S’agissant de la consistance des lieux loués, Les locaux sont constitués de deux espaces en rez de chaussée, dépourvus de sanitaire et de point d’eau, réunis par une porte et en sous-sol des réserves de 39 m², accessibles depuis l’intérieur par un escalier. La réserve du premier étage divisée en trois pièces d’une superficie d’environ 50 m², mentionnée dans le bail, ne fait plus partie des locaux loués. L’accès au magasin se fait par une entrée unique, sous arcade, située [Adresse 6]. Ce magasin est doté de deux vitrines encadrant la porte d’entrée qui n’est pas automatique, vitrines d’un linéaire total de 6,50 m côté [Adresse 6] et quatre vitrines de 1,90 m de largeur sur environ 1,40 m de hauteur donnant sur l’entrée de la galerie [Adresse 3]. L’expert [V] a noté que l’ensemble était sain et bien entretenu et il a précisé que le magasin était plutôt distribué dans la profondeur (largeur moyenne proche de 6 m pour une profondeur de 16,60 m) et que la luminosité naturelle était limitée à la devanture. Enfin, il n’était pas doté des normes d’accessibilité aux personnes handicapées.
S’agissant de l’emplacement
La société Big Boss faisait valoir que depuis des années, la chalandise s’était détournée de la galerie marchande ; que la vitrine et l’entrée de son magasin était en retrait de près d’1 m 50 de la chaussée et que la majoration pour zone d’angle devait être écartée, tandis que la SCI Laeken invoquait le rapport [S] de 2007 retenant une majoration pour l’effet vitrine.
Les vitrines côté galerie marchande s’apparentant plus selon l’experte [K] dans son pré-rapport à des châssis vitrés ne permettaient pas, selon elle, de retenir l’effet vitrine pour appliquer une majoration. M. [V] n’a pas non plus retenu la notion de vitrine d’angle s’agissant de ces vitrines en raison de la présence d’un large mur maçonné entre la façade et la galerie marchande d’où l’absence de notion d’angle. Aucune majoration ne sera donc retenue à ce titre.

.....

OBJECTIF A:
Présentez toutes les lignes de la liste en tableau Markdown à deux colonnes, « N° » pour le numéro de rang et « Ligne » pour le texte, en omettant les lignes vides. N'incluez pas les images dans la réponse.

.....

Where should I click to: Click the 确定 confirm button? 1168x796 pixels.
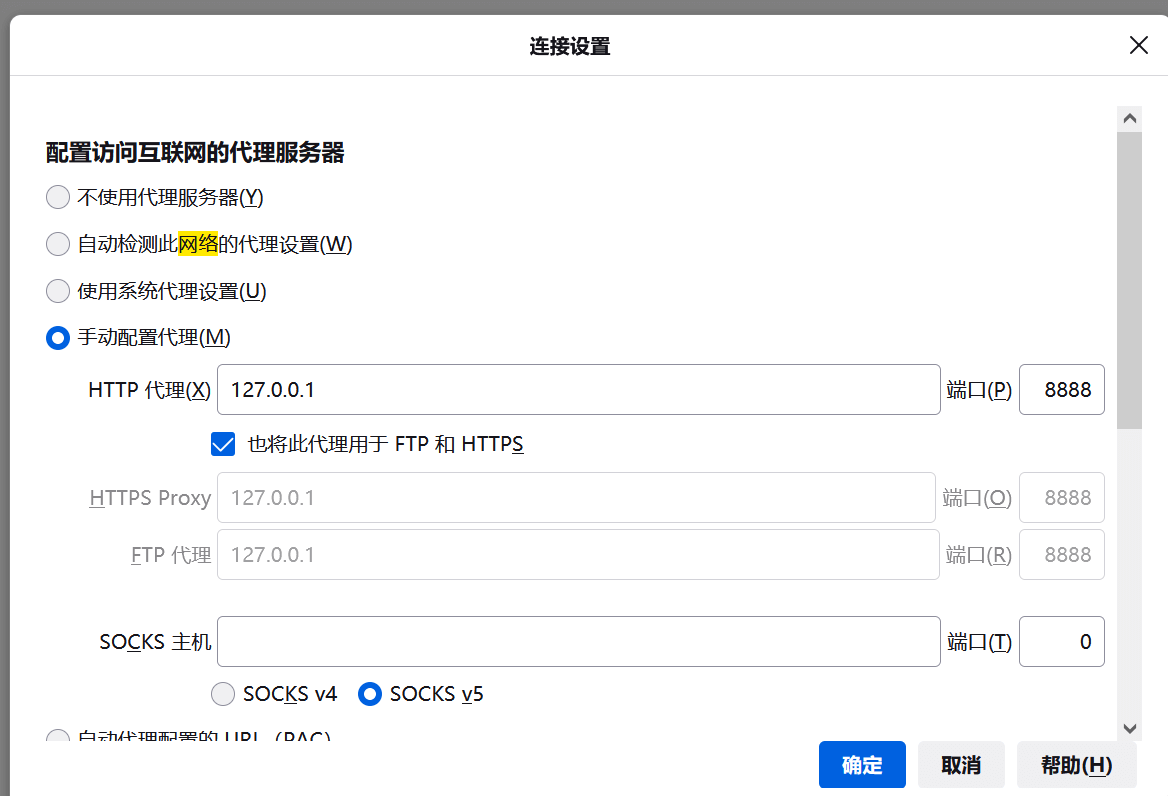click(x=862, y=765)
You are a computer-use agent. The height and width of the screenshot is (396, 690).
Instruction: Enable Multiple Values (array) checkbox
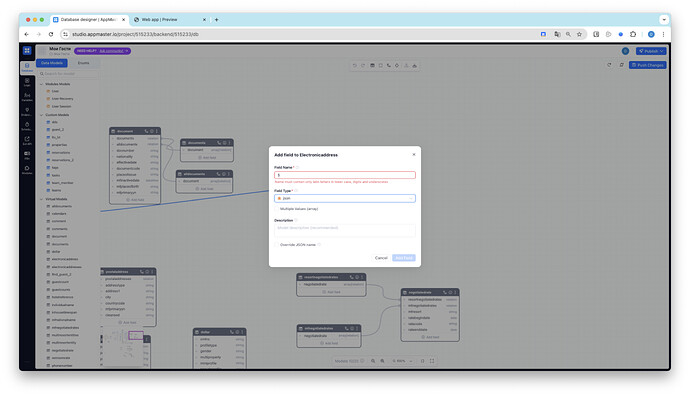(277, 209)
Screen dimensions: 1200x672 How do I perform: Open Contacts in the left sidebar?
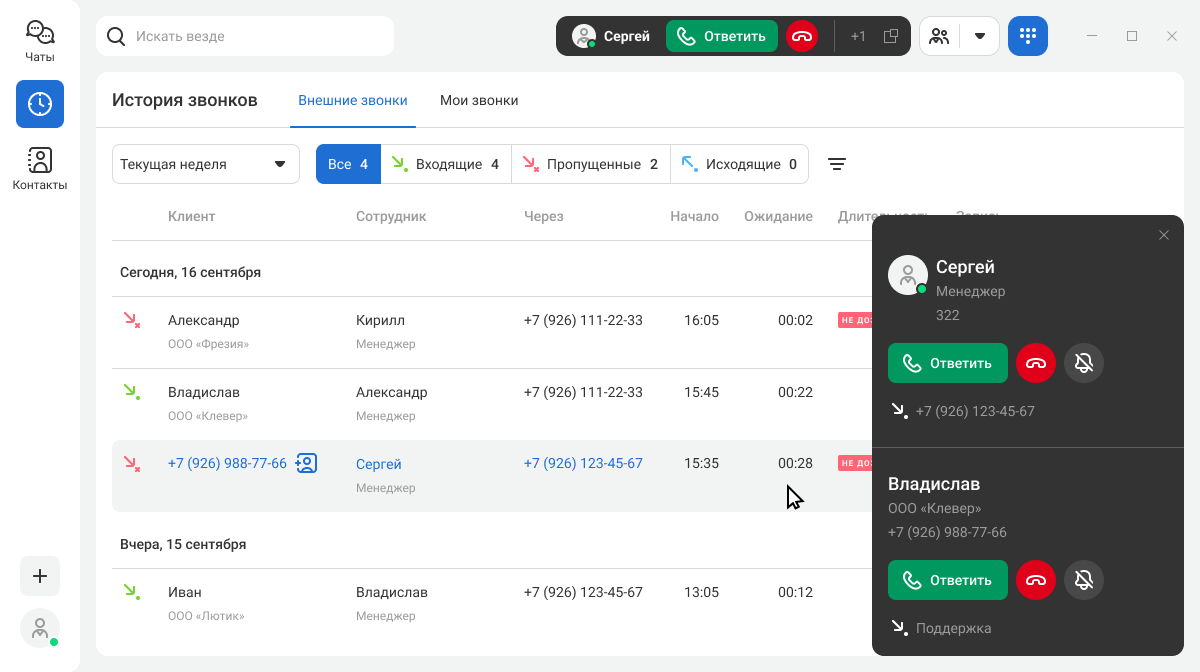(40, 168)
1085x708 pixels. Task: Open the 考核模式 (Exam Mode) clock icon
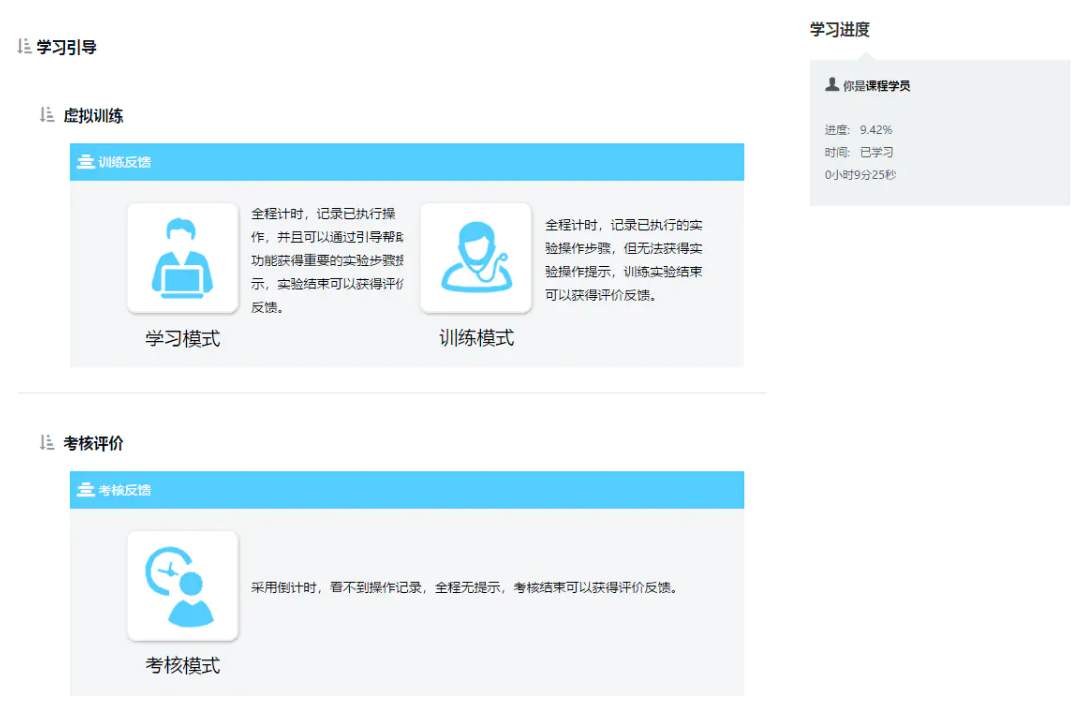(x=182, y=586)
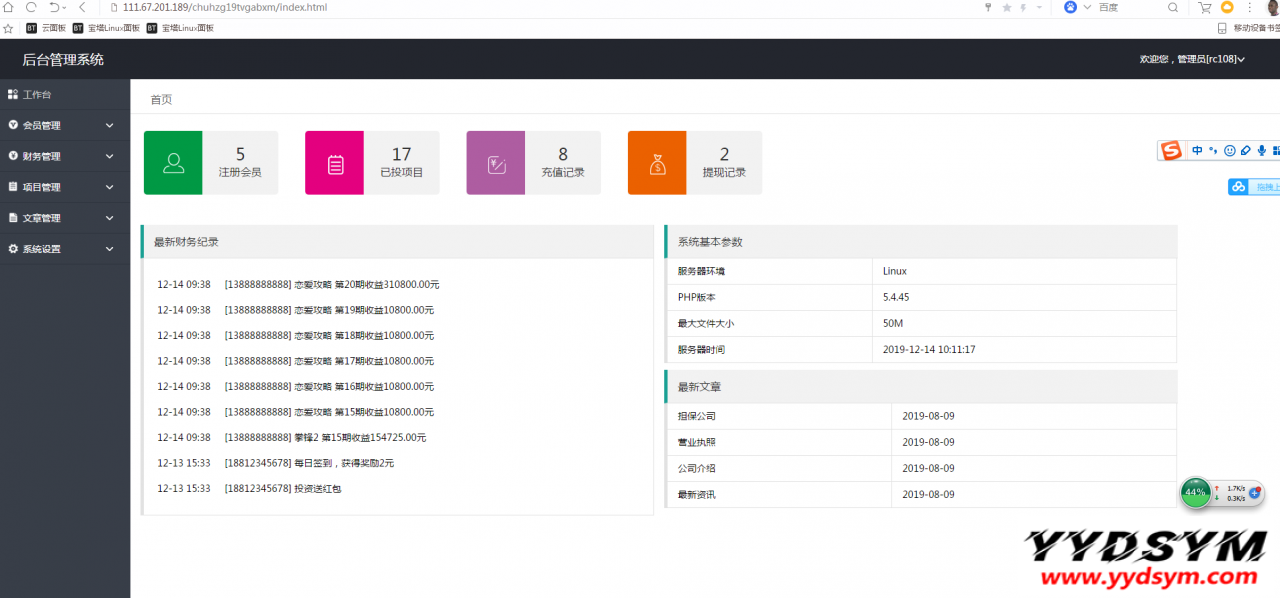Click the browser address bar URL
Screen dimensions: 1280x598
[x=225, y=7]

.....

OBJECTIF B:
D'après l'extrait, quelle est la superficie des réserves situées en sous-sol ?

RÉPONSE A:
| N° | Ligne |
|---|---|
| 1 | Where should I click to: Click the 确定 confirm button? 1168x796 pixels. |
| 2 | click(x=862, y=765) |
| 3 | You are a computer-use agent. The height and width of the screenshot is (396, 690). |
| 4 | Instruction: Enable Multiple Values (array) checkbox |
| 5 | (277, 209) |
| 6 | Screen dimensions: 1200x672 How do I perform: Open Contacts in the left sidebar? |
| 7 | (40, 168) |
| 8 | 1085x708 pixels. Task: Open the 考核模式 (Exam Mode) clock icon |
| 9 | (x=182, y=586) |
| 10 | Click the browser address bar URL |
| 11 | Screen dimensions: 1280x598 |
| 12 | [x=225, y=7] |

RÉPONSE B:
39 m²